* **EXERCISE DETAILS**
Please copy out each line of the material below that contains the string "what".

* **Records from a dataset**
-=-=-=-=-
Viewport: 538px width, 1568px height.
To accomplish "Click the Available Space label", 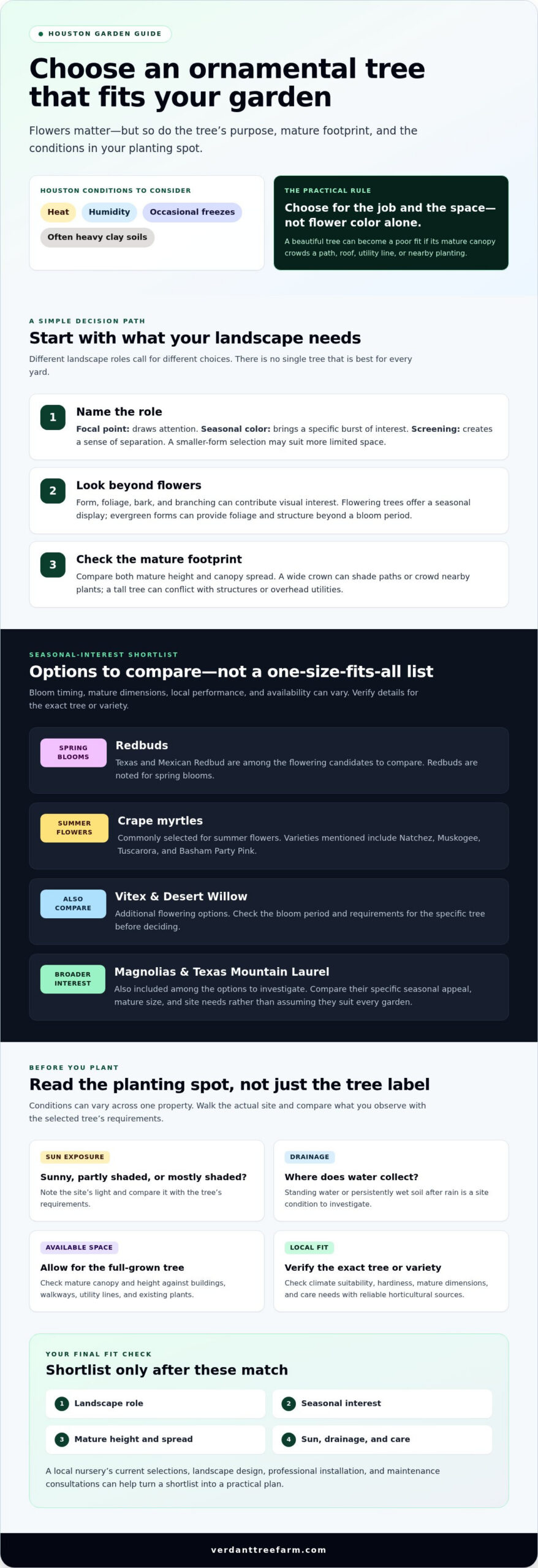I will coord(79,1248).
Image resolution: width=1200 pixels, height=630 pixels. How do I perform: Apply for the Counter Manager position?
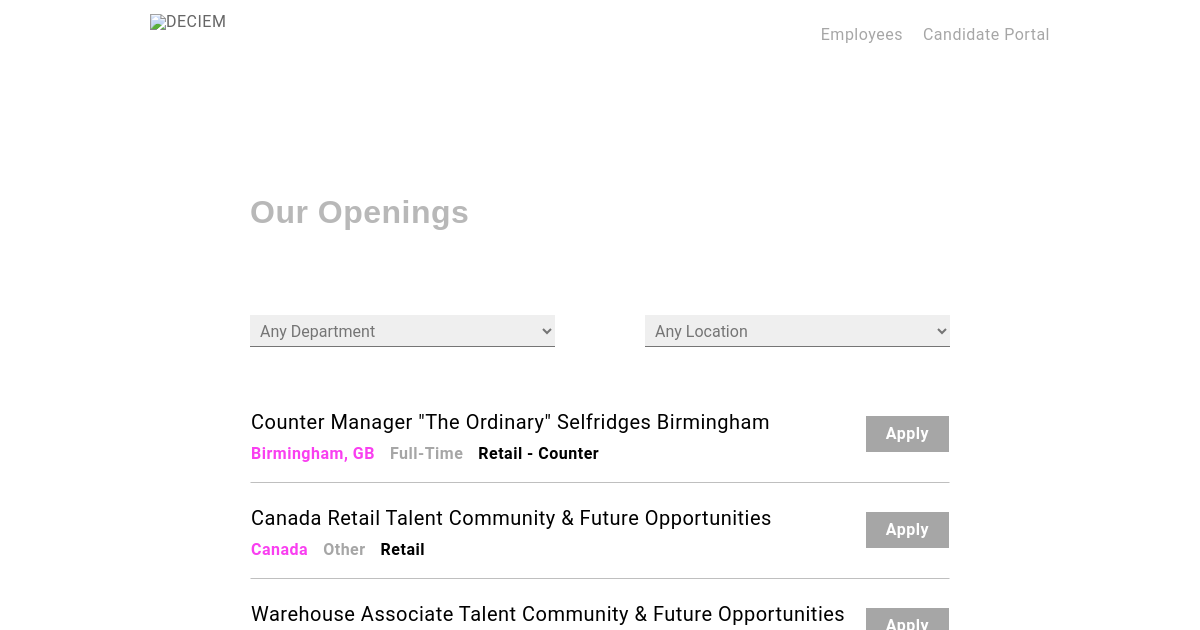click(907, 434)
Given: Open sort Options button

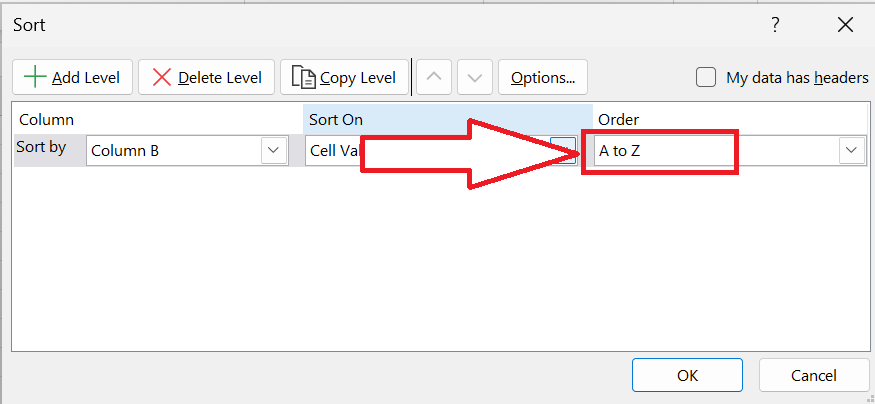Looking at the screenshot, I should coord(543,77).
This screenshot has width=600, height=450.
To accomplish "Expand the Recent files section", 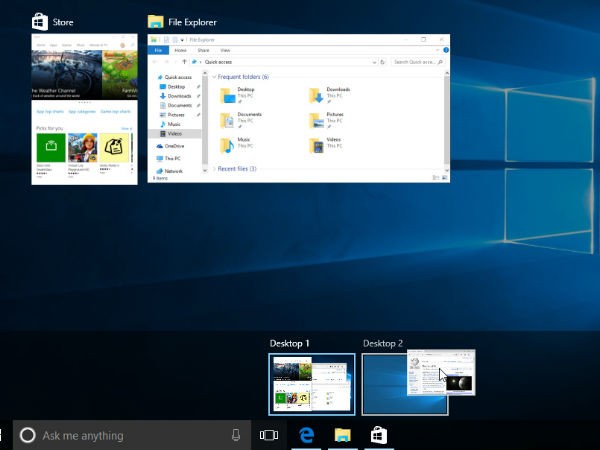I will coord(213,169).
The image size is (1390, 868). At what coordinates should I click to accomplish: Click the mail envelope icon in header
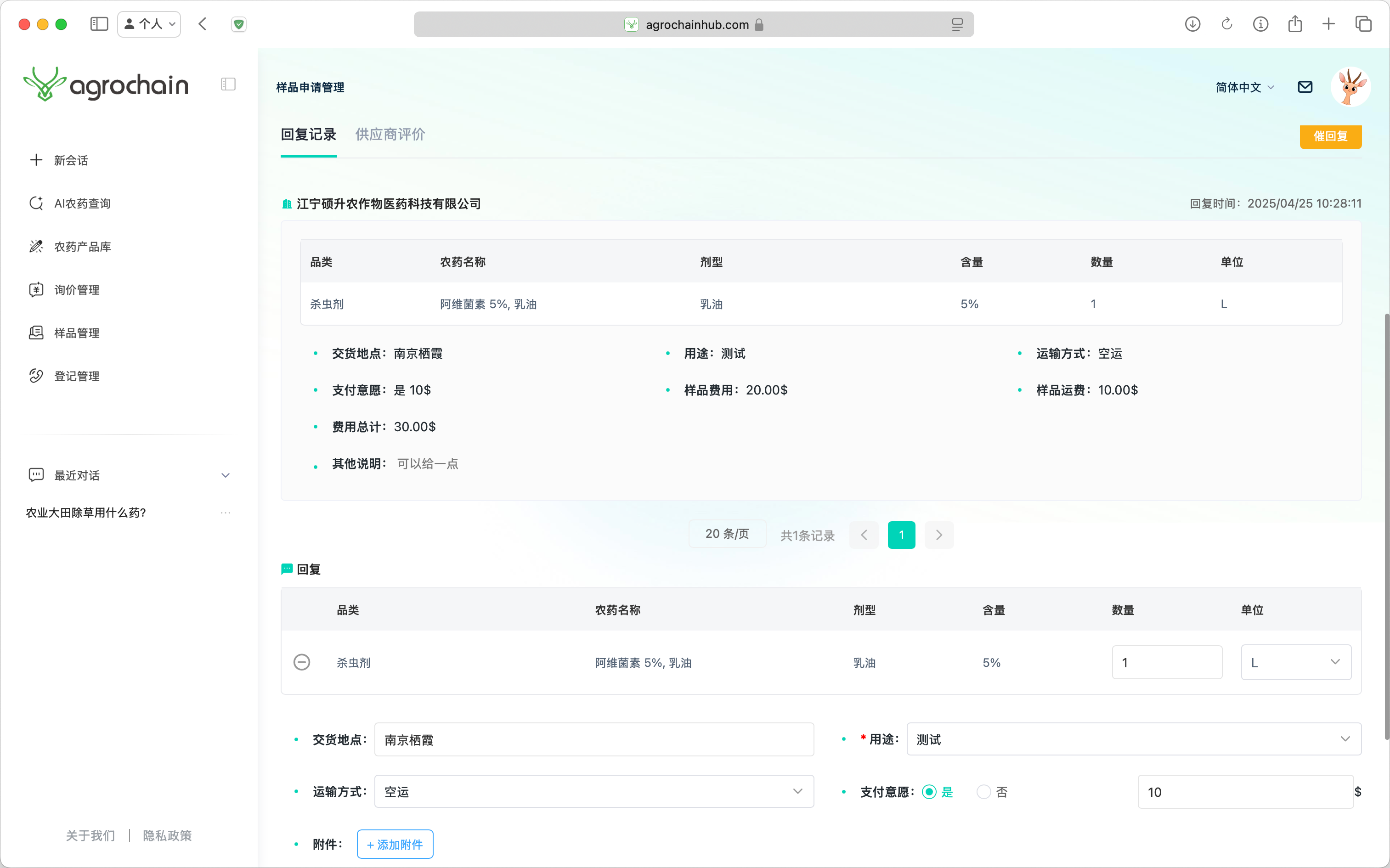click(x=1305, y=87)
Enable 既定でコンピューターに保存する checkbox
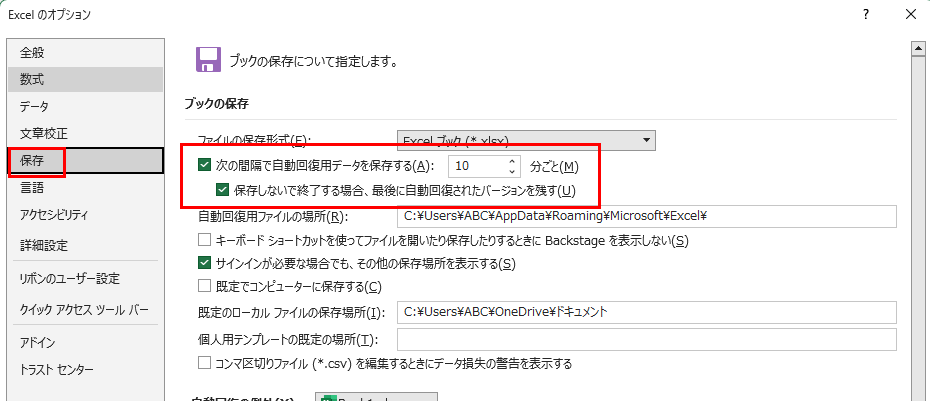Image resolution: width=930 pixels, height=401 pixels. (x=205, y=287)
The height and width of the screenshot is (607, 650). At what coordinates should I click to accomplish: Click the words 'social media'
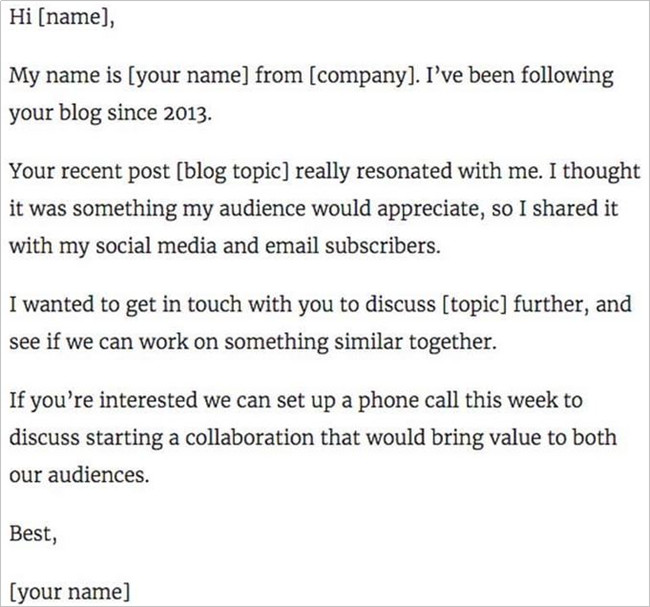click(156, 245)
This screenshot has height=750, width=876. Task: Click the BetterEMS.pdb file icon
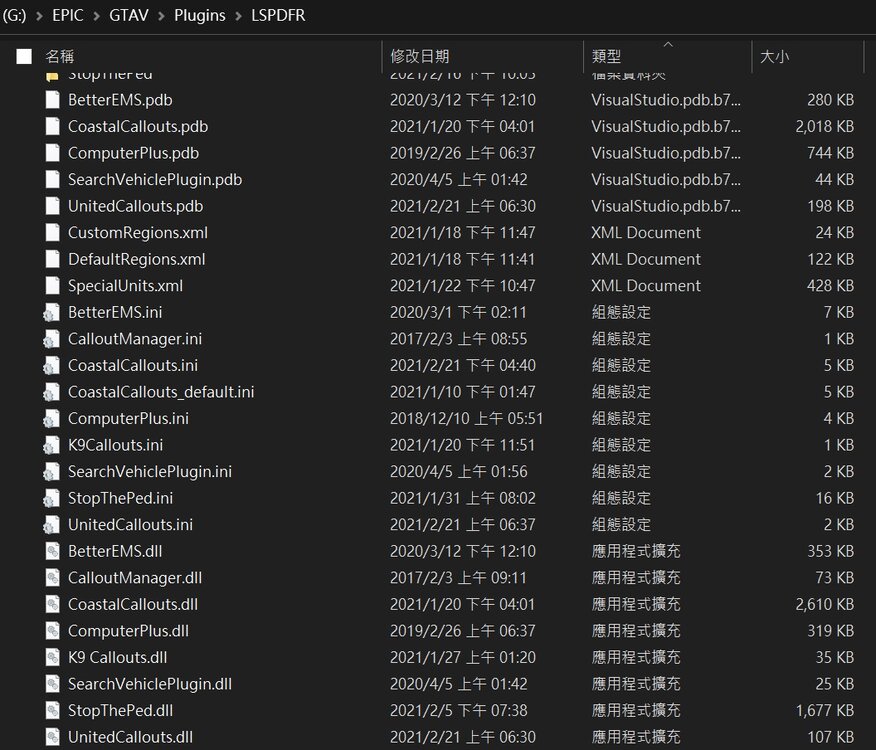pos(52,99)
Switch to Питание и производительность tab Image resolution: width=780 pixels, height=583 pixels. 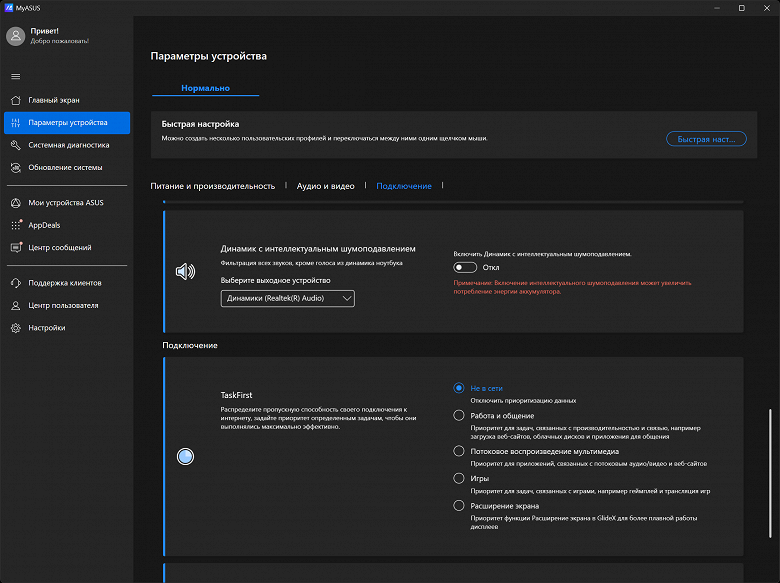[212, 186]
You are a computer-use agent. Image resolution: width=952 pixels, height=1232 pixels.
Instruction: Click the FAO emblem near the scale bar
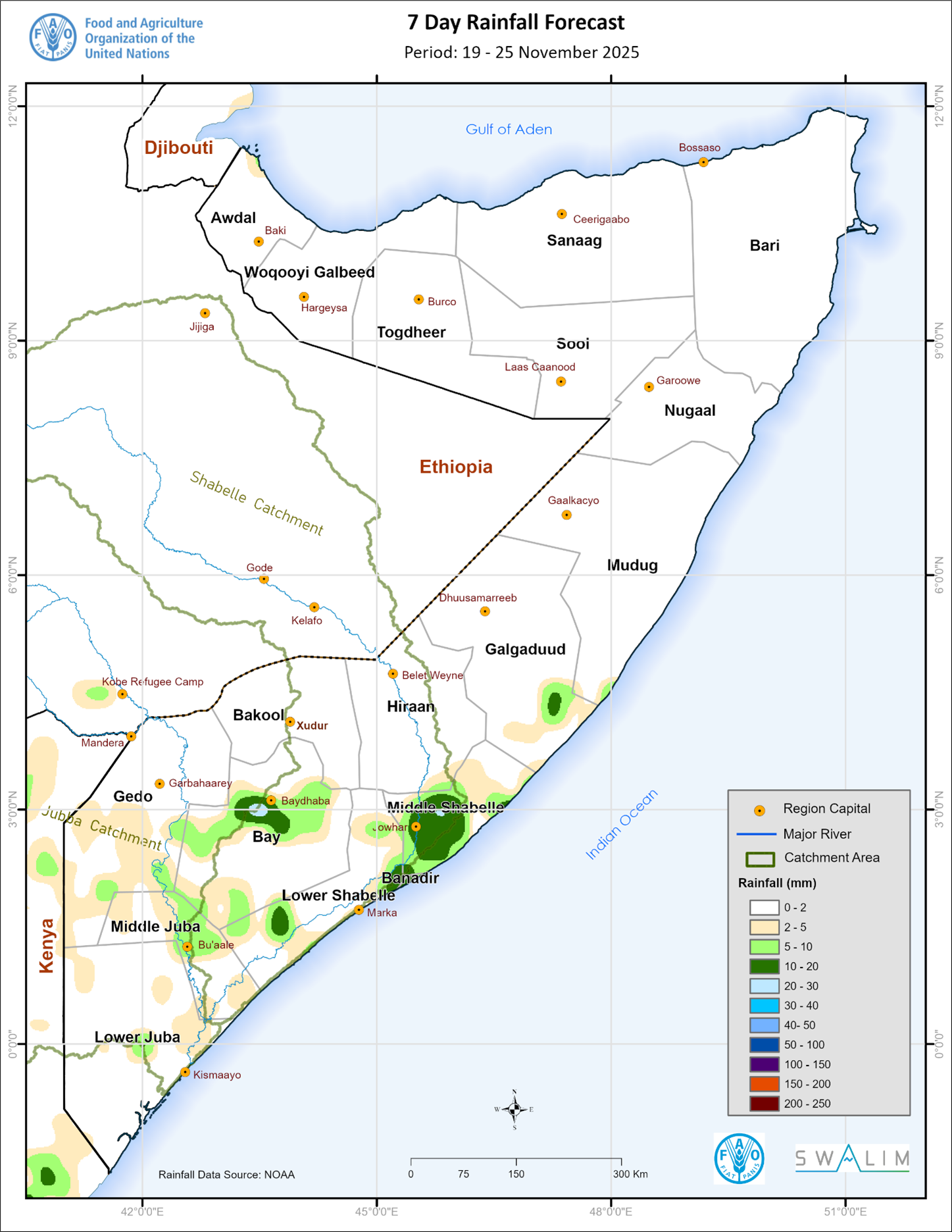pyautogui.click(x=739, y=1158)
-=-=-=-=-
* **CORRECT ANSWER**
The image size is (1390, 868). At what coordinates should I click to accomplish: Click the mail envelope icon in header
The height and width of the screenshot is (607, 650). At what coordinates should I click to accomplish: Click the words 'social media'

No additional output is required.